Webb Telescope: NASA Gets Funding for Telescope in New Spending Bill

The Webb Telescope, being built by NASA, has been allocated $8 billion in the fiscal 2014 spending bill that was unveiled on Monday and expected to pass Congress later this week.

The $1.012 bill includes $17.65 billion for NASA, reported USA Today.

That includes $3.1 billion for the Mars mission and $5.2 billion for science missions, including $80 million for a mission to explore Europa, one of Jupiter’s moons.

It caps the money for the James Webb Space Telescope, the successor to the Hubble Telescope, at $8 billion. The construction of Webb has been beset by cost and schedule overruns, but is generally in line with the revised cost and schedule outlined in September 2011. 

“This appropriations bill reaffirms support for the bipartisan space exploration plan agreed to by the president and Congress,” NASA spokesman David Weaver said Wednesday. “The bill keeps NASA’s deep-space exploration program on track and will continue to spur American innovation and keep the U.S. the world leader in space exploration.”

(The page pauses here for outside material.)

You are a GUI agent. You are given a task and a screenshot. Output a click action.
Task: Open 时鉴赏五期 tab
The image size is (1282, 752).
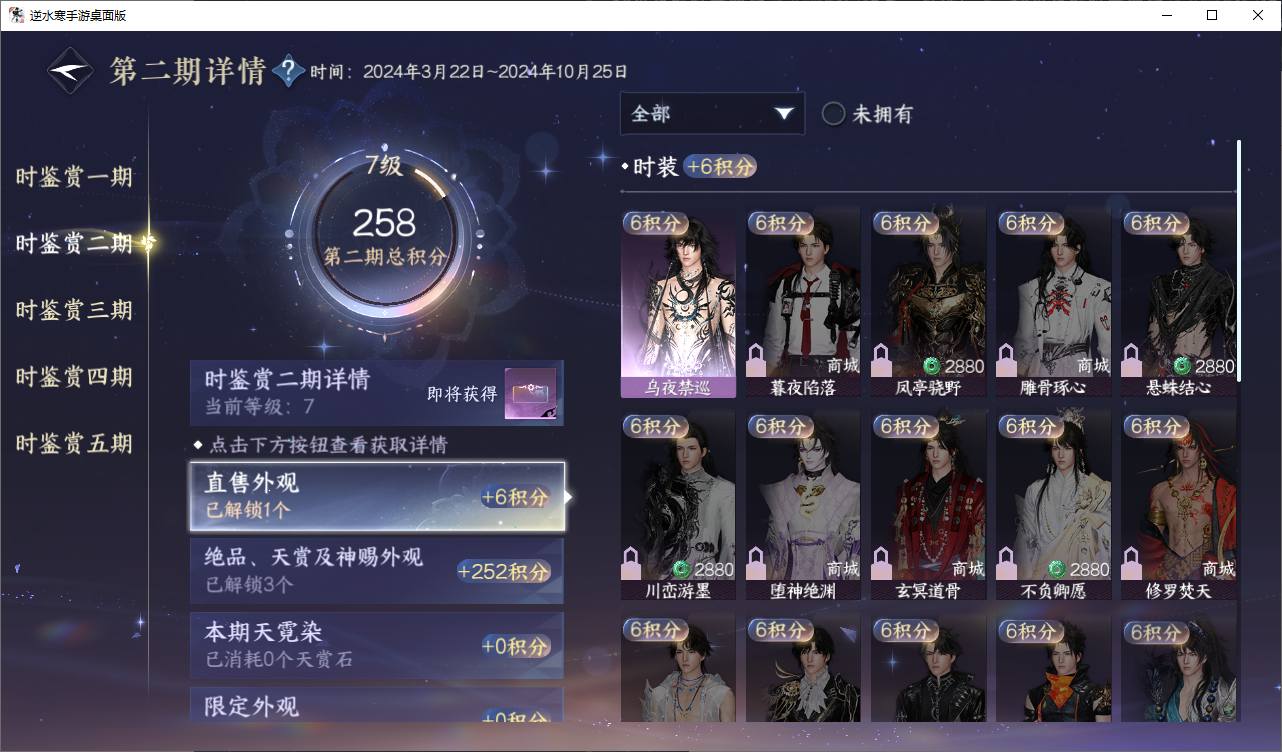(74, 443)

The telescope–which will be stationed one million miles from Earth for five to 10 years–is slated for launch in 2018. It will be the most powerful space telescope ever built, “able to detect the light from the first galaxies ever formed and explore planets around distant stars,” according to NASA’s Goddard Space Flight Center.

“It will study every phase of our universe’s history, ranging from the first luminous glows after the Big Bang, to the formation of stellar systems capable of supporting life on planets like Earth, to the evolution of our own solar system,” it added. Mission goals include determing how galaxies evolved from their formation until now and investigating planetary systems for possible life.